Nível do mar é mais alto do que o estimado, colocando milhões em risco
Um novo estudo revela que cientistas subestimaram os níveis atuais do mar em áreas costeiras, significando que centenas de milhões de pessoas já vivem mais perigosamente perto do oceano.
Pontos principais
- Cientistas têm usado métodos que subestimam o nível real do mar em áreas costeiras, com diferenças de 20 a 30 centímetros em média.
- O estudo, publicado na revista Nature, aponta que a maioria dos trabalhos científicos parte de um "ponto zero" errado ao calcular áreas e populações afetadas.
- Menos de 1% dos 385 artigos científicos revisados acertaram o nível atual do mar, com 90% usando apenas o método baseado no campo gravitacional.
- Os resultados sugerem que centenas de milhões de pessoas, principalmente no Sudeste Asiático e Pacífico, vivem mais perto do nível do mar do que se imaginava.
Um estudo recente publicado na revista Nature indica que os níveis do mar em áreas costeiras estão significativamente mais altos do que se estimava anteriormente.
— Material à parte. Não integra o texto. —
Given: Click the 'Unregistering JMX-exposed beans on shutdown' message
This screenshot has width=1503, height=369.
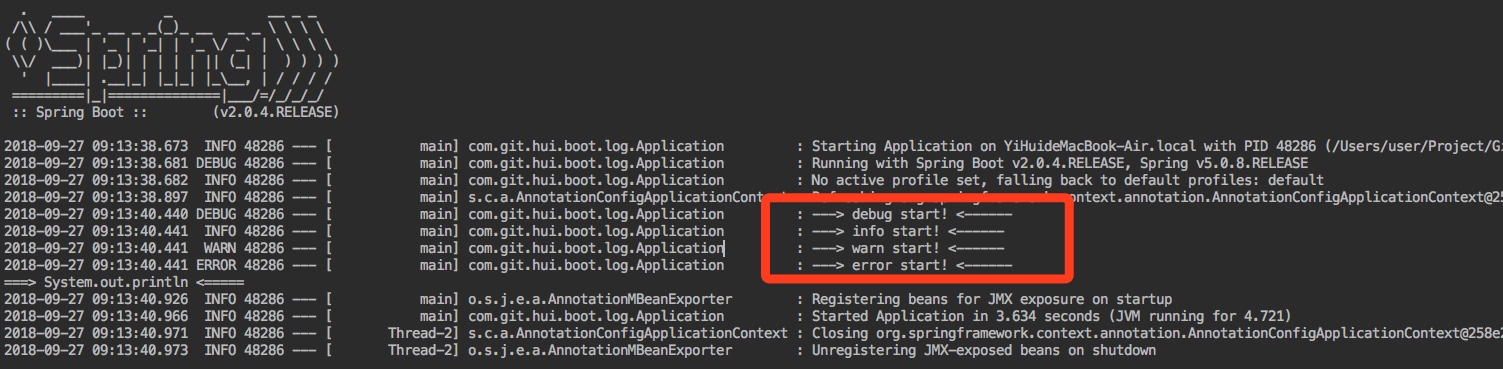Looking at the screenshot, I should tap(984, 350).
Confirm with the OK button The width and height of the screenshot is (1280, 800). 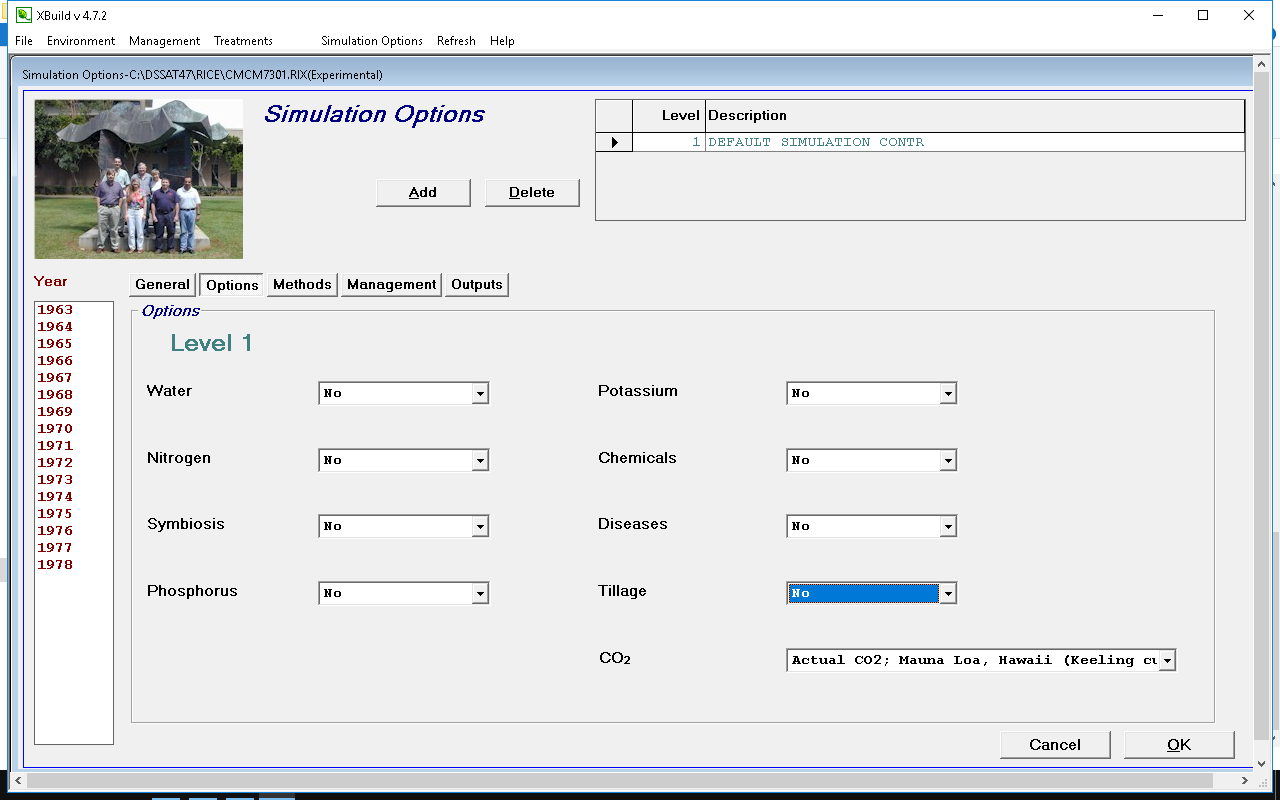pyautogui.click(x=1179, y=745)
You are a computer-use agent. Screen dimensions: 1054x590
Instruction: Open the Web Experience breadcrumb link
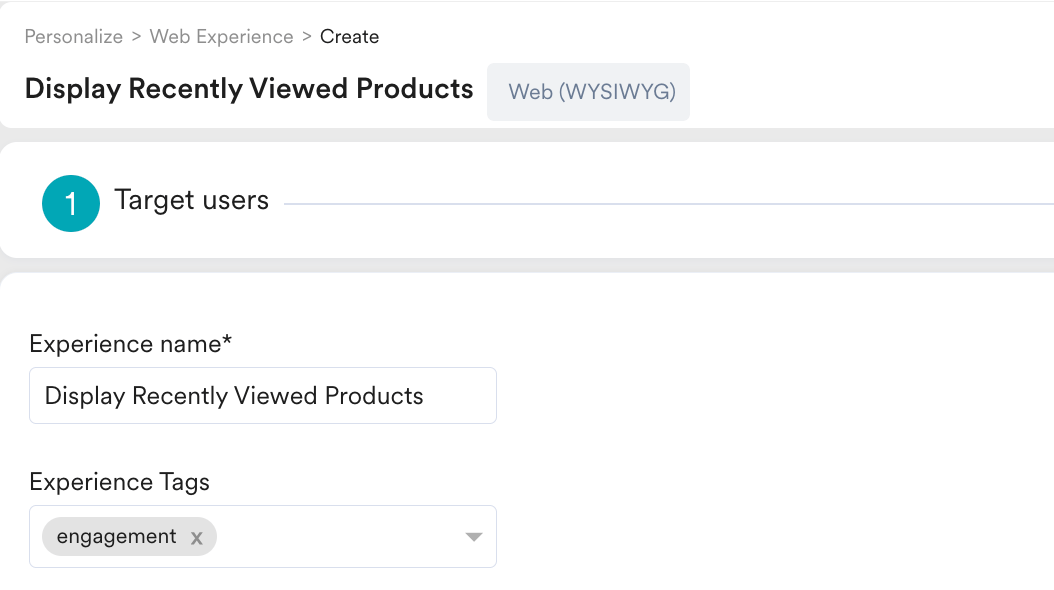pyautogui.click(x=221, y=36)

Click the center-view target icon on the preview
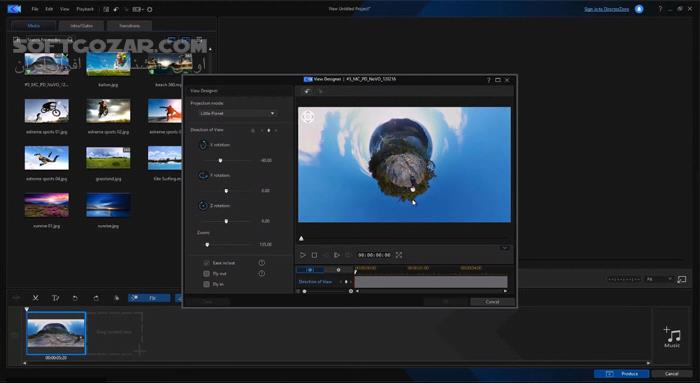[x=308, y=117]
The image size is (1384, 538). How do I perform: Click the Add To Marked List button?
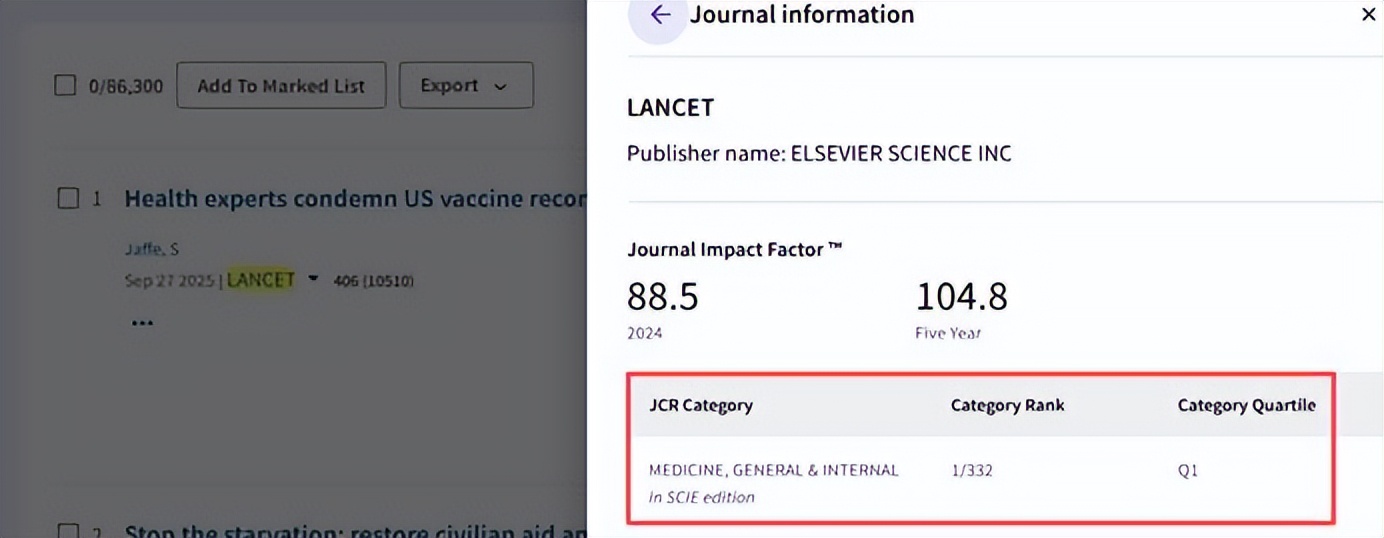(x=281, y=86)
A pesquisa aponta que métodos científicos utilizados para calcular a altitude e as populações afetadas subestimaram o risco, com diferenças que chegam a 20 a 30 centímetros em média. Essa discrepância é crucial para governos e formuladores de políticas públicas, que dependem desses dados para planejar o impacto do avanço do oceano.
O problema reside em um método antigo que compara medições de altitude com um "modelo de geoide", sem considerar fatores locais como correntes e ventos. Apenas uma pequena parcela dos artigos científicos revisados acertou o nível atual do mar, evidenciando a necessidade de uma correção metodológica. Embora a conclusão geral de que o nível do mar está subindo devido ao aquecimento global permaneça válida, a nova análise sugere que centenas de milhões de pessoas, especialmente no Sudeste Asiático e em países-ilhas do Pacífico, já vivem em uma situação de maior vulnerabilidade do que se imaginava.